Rewrite every line of the listing below as a numbered list, omitting the blank lines.

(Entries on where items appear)
####

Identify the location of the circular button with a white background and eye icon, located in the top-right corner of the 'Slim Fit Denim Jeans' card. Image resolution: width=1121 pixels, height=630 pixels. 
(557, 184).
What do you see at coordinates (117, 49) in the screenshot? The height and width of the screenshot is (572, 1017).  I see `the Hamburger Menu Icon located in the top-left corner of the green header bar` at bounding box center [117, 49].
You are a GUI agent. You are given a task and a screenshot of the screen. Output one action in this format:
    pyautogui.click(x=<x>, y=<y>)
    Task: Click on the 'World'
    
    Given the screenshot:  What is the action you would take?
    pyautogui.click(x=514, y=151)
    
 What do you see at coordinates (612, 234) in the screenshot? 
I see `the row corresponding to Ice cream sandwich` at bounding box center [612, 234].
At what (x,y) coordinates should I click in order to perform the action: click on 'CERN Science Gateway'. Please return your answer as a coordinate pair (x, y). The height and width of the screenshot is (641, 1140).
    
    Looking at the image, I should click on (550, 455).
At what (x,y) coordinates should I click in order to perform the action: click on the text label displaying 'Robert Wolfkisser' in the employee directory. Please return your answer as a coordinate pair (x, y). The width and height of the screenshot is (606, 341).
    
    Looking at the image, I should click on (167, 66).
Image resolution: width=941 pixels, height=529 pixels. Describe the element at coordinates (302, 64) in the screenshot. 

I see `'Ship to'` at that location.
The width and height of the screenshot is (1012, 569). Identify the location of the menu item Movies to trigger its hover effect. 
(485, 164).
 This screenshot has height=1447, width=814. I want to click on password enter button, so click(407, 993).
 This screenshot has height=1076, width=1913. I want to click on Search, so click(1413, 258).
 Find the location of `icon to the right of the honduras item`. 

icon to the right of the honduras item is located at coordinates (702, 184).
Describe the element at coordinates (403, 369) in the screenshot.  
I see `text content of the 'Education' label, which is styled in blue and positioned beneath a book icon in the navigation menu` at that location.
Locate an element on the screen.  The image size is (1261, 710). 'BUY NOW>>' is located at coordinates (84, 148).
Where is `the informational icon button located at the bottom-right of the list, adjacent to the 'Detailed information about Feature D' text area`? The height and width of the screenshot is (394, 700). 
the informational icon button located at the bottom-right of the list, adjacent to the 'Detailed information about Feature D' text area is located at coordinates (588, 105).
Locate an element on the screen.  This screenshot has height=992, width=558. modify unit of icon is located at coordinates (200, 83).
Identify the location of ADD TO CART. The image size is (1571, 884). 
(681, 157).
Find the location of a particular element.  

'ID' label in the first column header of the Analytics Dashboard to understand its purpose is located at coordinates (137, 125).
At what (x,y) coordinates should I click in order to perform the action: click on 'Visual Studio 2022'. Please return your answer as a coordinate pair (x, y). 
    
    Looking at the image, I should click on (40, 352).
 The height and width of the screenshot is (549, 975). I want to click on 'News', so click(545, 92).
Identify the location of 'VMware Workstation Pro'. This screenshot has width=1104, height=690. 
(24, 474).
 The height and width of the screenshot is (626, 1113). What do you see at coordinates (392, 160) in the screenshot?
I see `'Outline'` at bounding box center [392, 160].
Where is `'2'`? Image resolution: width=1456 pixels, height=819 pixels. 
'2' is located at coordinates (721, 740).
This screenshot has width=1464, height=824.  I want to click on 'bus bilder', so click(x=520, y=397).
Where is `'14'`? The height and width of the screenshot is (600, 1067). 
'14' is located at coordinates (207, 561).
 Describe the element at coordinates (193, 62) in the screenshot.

####

| RESULT OF THE EXERCISE |
1. Identify the location of the circular button with a white background and eye icon, located in the top-right corner of the 'Slim Fit Denim Jeans' card. Image resolution: width=1121 pixels, height=630 pixels. 
2. (557, 184).
3. What do you see at coordinates (117, 49) in the screenshot? The height and width of the screenshot is (572, 1017).  I see `the Hamburger Menu Icon located in the top-left corner of the green header bar` at bounding box center [117, 49].
4. You are a GUI agent. You are given a task and a screenshot of the screen. Output one action in this format:
5.     pyautogui.click(x=<x>, y=<y>)
6.     Task: Click on the 'World'
7.     Given the screenshot:  What is the action you would take?
8.     pyautogui.click(x=514, y=151)
9.  What do you see at coordinates (612, 234) in the screenshot? 
10. I see `the row corresponding to Ice cream sandwich` at bounding box center [612, 234].
11. At what (x,y) coordinates should I click in order to perform the action: click on 'CERN Science Gateway'. Please return your answer as a coordinate pair (x, y). The height and width of the screenshot is (641, 1140).
12.     Looking at the image, I should click on (550, 455).
13. At what (x,y) coordinates should I click in order to perform the action: click on the text label displaying 'Robert Wolfkisser' in the employee directory. Please return your answer as a coordinate pair (x, y). The width and height of the screenshot is (606, 341).
14.     Looking at the image, I should click on (167, 66).
15. Image resolution: width=941 pixels, height=529 pixels. Describe the element at coordinates (302, 64) in the screenshot. 
16. I see `'Ship to'` at that location.
17. The width and height of the screenshot is (1012, 569). Identify the location of the menu item Movies to trigger its hover effect. 
18. (485, 164).
19.  This screenshot has height=1447, width=814. I want to click on password enter button, so click(407, 993).
20.  This screenshot has height=1076, width=1913. I want to click on Search, so click(1413, 258).
21.  Find the location of `icon to the right of the honduras item`. 
22. icon to the right of the honduras item is located at coordinates (702, 184).
23. Describe the element at coordinates (403, 369) in the screenshot.  
24. I see `text content of the 'Education' label, which is styled in blue and positioned beneath a book icon in the navigation menu` at that location.
25. Locate an element on the screen.  The image size is (1261, 710). 'BUY NOW>>' is located at coordinates (84, 148).
26. Where is `the informational icon button located at the bottom-right of the list, adjacent to the 'Detailed information about Feature D' text area`? The height and width of the screenshot is (394, 700). 
27. the informational icon button located at the bottom-right of the list, adjacent to the 'Detailed information about Feature D' text area is located at coordinates (588, 105).
28. Locate an element on the screen.  This screenshot has height=992, width=558. modify unit of icon is located at coordinates (200, 83).
29. Identify the location of ADD TO CART. The image size is (1571, 884). 
30. (681, 157).
31. Find the location of a particular element.  
32. 'ID' label in the first column header of the Analytics Dashboard to understand its purpose is located at coordinates (137, 125).
33. At what (x,y) coordinates should I click in order to perform the action: click on 'Visual Studio 2022'. Please return your answer as a coordinate pair (x, y). 
34.     Looking at the image, I should click on (40, 352).
35.  The height and width of the screenshot is (549, 975). I want to click on 'News', so click(545, 92).
36. Identify the location of 'VMware Workstation Pro'. This screenshot has width=1104, height=690. 
37. (24, 474).
38.  The height and width of the screenshot is (626, 1113). What do you see at coordinates (392, 160) in the screenshot?
39. I see `'Outline'` at bounding box center [392, 160].
40. Where is `'2'`? Image resolution: width=1456 pixels, height=819 pixels. 
41. '2' is located at coordinates (721, 740).
42. This screenshot has width=1464, height=824.  I want to click on 'bus bilder', so click(x=520, y=397).
43. Where is `'14'`? The height and width of the screenshot is (600, 1067). 
44. '14' is located at coordinates (207, 561).
45.  Describe the element at coordinates (193, 62) in the screenshot.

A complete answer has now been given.